Worrying the thread of longing

panorama of phoenix from opening of "psycho" It's too bad that you can't be in two places at one time. Or three. Or twelve.

Each of them feels so right when I'm not there: Chicago looked good when I lived in New York; Los Angeles looked good when I lived in Chicago. Now that I'm here in Southern California, the segmenting just gets smaller, the beach looks dreamy when I live inland, but the further-inland entices, too.

But wait, even my tiny living space does not rule out restless longing. When I am at my desk, I wonder if it might not be better to write at the coffee shop, at the co-working space, at the dining-room table, just 1o feet away. And who says longing needs to be anchored in the real world, have you never watched a movie and wanted to crawl inside? I give you Tuscany and its very special sun, the holy Gilbert Triangle, and (irony alert) the Kansas of Dorothy Gale. (To be clear, while these places leave me cold, I am not immune, rather perversely, I know, Phoenix looks good to me when I'm watching the Mid-Century version of it in Hitchcock's Psycho.)

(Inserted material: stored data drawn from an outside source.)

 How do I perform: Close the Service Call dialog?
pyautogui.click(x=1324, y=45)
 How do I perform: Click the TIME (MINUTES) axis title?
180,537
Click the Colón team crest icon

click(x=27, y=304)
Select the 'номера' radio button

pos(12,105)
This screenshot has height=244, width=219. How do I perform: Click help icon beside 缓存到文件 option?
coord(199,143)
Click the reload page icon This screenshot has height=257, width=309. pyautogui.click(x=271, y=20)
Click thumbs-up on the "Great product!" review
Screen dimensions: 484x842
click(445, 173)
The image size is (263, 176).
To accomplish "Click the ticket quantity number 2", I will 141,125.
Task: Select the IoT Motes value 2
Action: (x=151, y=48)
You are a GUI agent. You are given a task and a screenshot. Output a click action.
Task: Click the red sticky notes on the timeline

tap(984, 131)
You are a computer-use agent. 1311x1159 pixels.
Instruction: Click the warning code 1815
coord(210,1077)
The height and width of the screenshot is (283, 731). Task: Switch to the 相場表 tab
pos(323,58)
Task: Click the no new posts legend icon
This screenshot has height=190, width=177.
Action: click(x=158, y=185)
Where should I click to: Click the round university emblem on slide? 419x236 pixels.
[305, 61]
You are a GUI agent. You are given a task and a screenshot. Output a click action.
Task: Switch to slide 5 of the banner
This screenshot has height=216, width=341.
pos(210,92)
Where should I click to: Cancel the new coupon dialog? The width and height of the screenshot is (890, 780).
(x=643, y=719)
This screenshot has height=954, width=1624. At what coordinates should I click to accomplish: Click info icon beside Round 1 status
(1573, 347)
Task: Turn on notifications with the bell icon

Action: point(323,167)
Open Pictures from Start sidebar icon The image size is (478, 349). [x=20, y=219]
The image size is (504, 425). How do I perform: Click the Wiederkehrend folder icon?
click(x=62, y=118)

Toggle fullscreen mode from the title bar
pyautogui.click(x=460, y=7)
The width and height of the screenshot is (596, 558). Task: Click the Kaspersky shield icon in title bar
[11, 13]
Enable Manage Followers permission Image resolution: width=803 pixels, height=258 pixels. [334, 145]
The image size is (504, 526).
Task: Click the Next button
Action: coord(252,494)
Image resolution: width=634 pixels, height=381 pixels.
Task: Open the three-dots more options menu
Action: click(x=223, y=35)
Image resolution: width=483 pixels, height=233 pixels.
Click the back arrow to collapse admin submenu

I've moved enough times to get that the problems you think you leave behind will jump into your luggage and follow you to your next destination like so many Manhattan bedbugs. What is the question, really, that's behind "Where do I want to live?" Is it really how do I want to live? Is that the Big Question that's at the root of all the questions, especially as I roll up on 5-0, or is it a subtle variation, how do I want to spend my time?

As I continue my casting-off of stuff, I'm finding the smallest bit of room and courage to look at some radically different ways of living out the back 40. So far, it's been equal measures asking for help and being open to serendipity, so hey, feel free to drop fantastic tools/books/what-have-you that have been helpful. Some context would be nice.

xxx c

P.S. For the record, I've had great success with The Artist's Way, Move Your Stuff, Change Your Life and Simple Abundance; I'm having ongoing good results, especially this year, with Your Best Year Yet. This time around, something finally clicked between me and Wishcraft, whose contents my friend Havi has long loved. I'll report back here once I've finished it and assimilated the results. (Which brings up an obvious to-do for the blog: create write-ups of each of these as I have for Move Your Stuff, and maybe a comparison grid of some kind.)

Screen cap of opening panorama from Psycho nabbed from the internets.